Procrastination is your worst enemy when it comes to paying taxes. Maintaining thorough records is key, and so is preparing in advance financially. When you put 33 percent of your profits aside for Uncle Sam each week, it cushions the pain of writing that unavoidable tax check.
Step 7. Switch bank accounts.
Just because you may have had your business-related funds in a particular bank for several years, doesn’t mean they should remain there. Each year, you should take a look at your account to see how well it’s working for you. Ask yourself the following questions:
- Is my bank in a convenient location, particularly if I need to make regular deposits?
- Does it have a high minimum balance or charge elevated fees?
- Does my bank account offer other benefits such as online bill pay and free transfers?
- Does my bank have low cash deposit limits that may be inconvenient for my cash-heavy business?
Keep in mind that there are many banks vying for your business, so be sure that you are getting the best arrangement for your company both now and in the future.
Step 8. Use an app for logging your expenses.

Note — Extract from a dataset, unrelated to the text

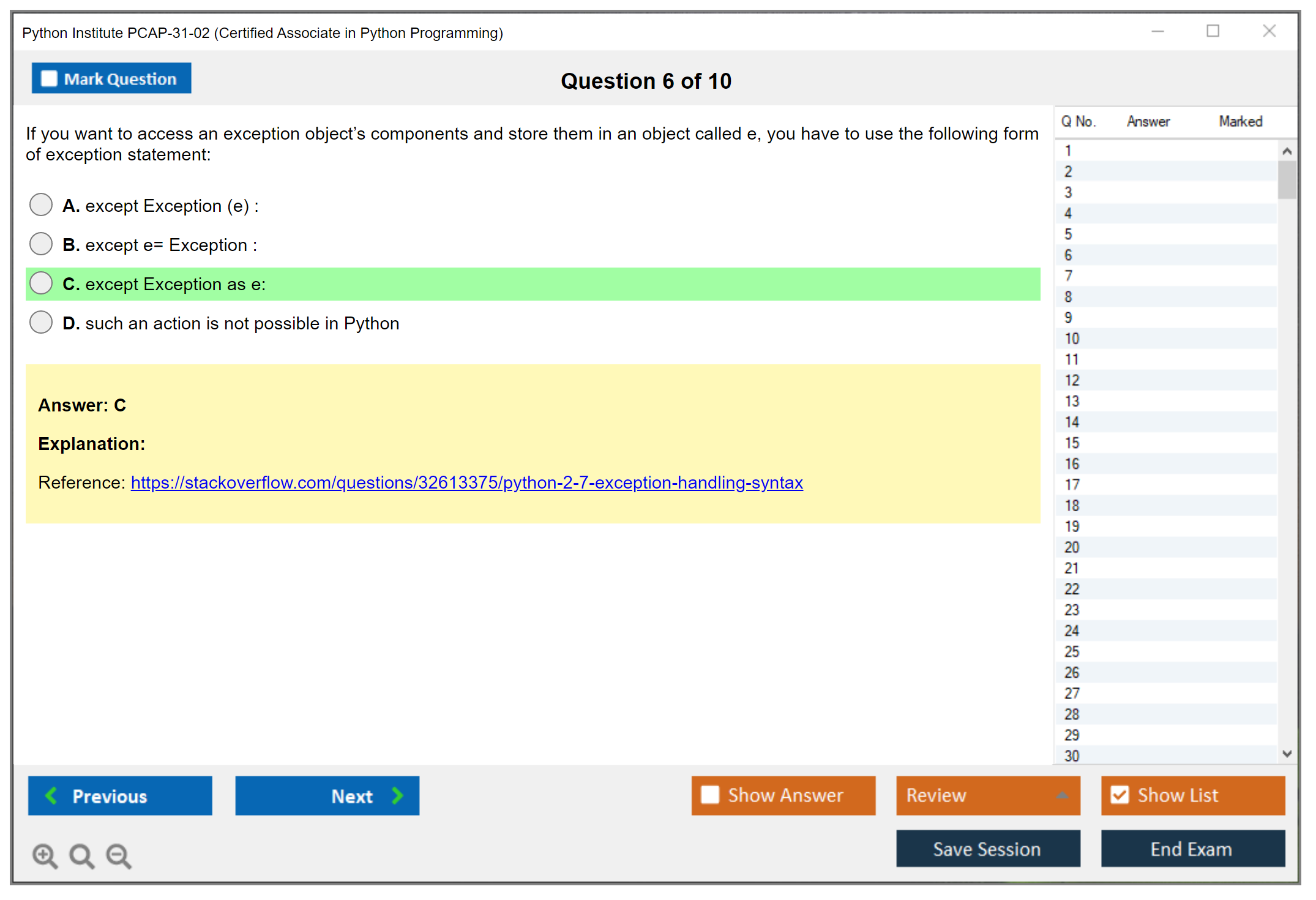Screen dimensions: 1316x900
Task: Click the Save Session button
Action: [x=987, y=849]
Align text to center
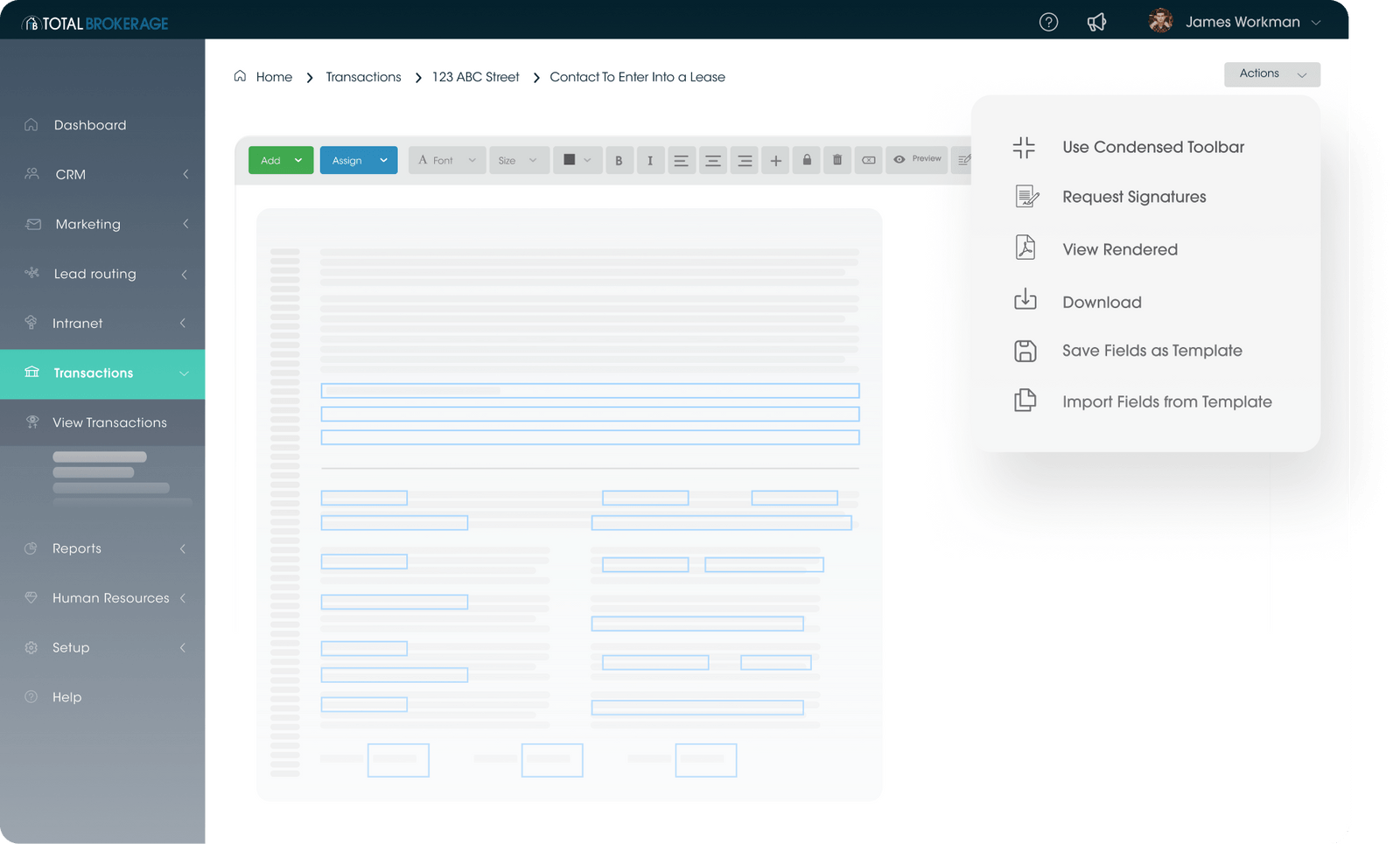This screenshot has width=1400, height=844. [712, 160]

You don’t need a fancy, expensive program to help you keep track of sales, transactions, and inventory. If your point-of-sale system does not already have this capability, look no further than your own smartphone’s app store to find a solution that is intuitive and easy to use multiple times per day.
Step 9. Set up automatic email filing for business bills and receipts.
Now that most records are electronic, it makes sense to take advantage of technology to streamline your record-keeping. Filing digital bills and receipts in folders labeled for each month can be a godsend when tax time is approaching. Furthermore, this practice drastically reduces the potential for human data entry errors.
Step 10. Set up automatic payment reminders for late-paying clients.
If you’re like most business owners, one of your least favorite activities involves nagging people who have failed to pay their bills on time. While setting up automated reminders that are sent to these clients will not totally solve this ongoing problem, most customers do not deliberately set out to deprive you of what they owe. Instead, they simply forget. Receiving a friendly reminder email is often all that is necessary to jog their recollection and get them to put that check in the mail or file their payment online.
Step 11. Remember your personal and family goals.
In the end, the success of your physical or online store can be measured by answering one question: Is your business giving you the financial resources you need to meet your goals? If the answer is yes, you are doing something right, and you are entitled to a big pat on the back for all of your hard work.
However, if things just are not measuring up, take this opportunity to evaluate. Change practices that are not economical and brainstorm new ways to boost your profit margin. Think about how your business can do better at meeting the needs of your customers, and adjust your products and services accordingly. Consider using social media and other marketing strategies to increase awareness of what you have to offer, and never forget that the most important element in your business plan should be your valued customers.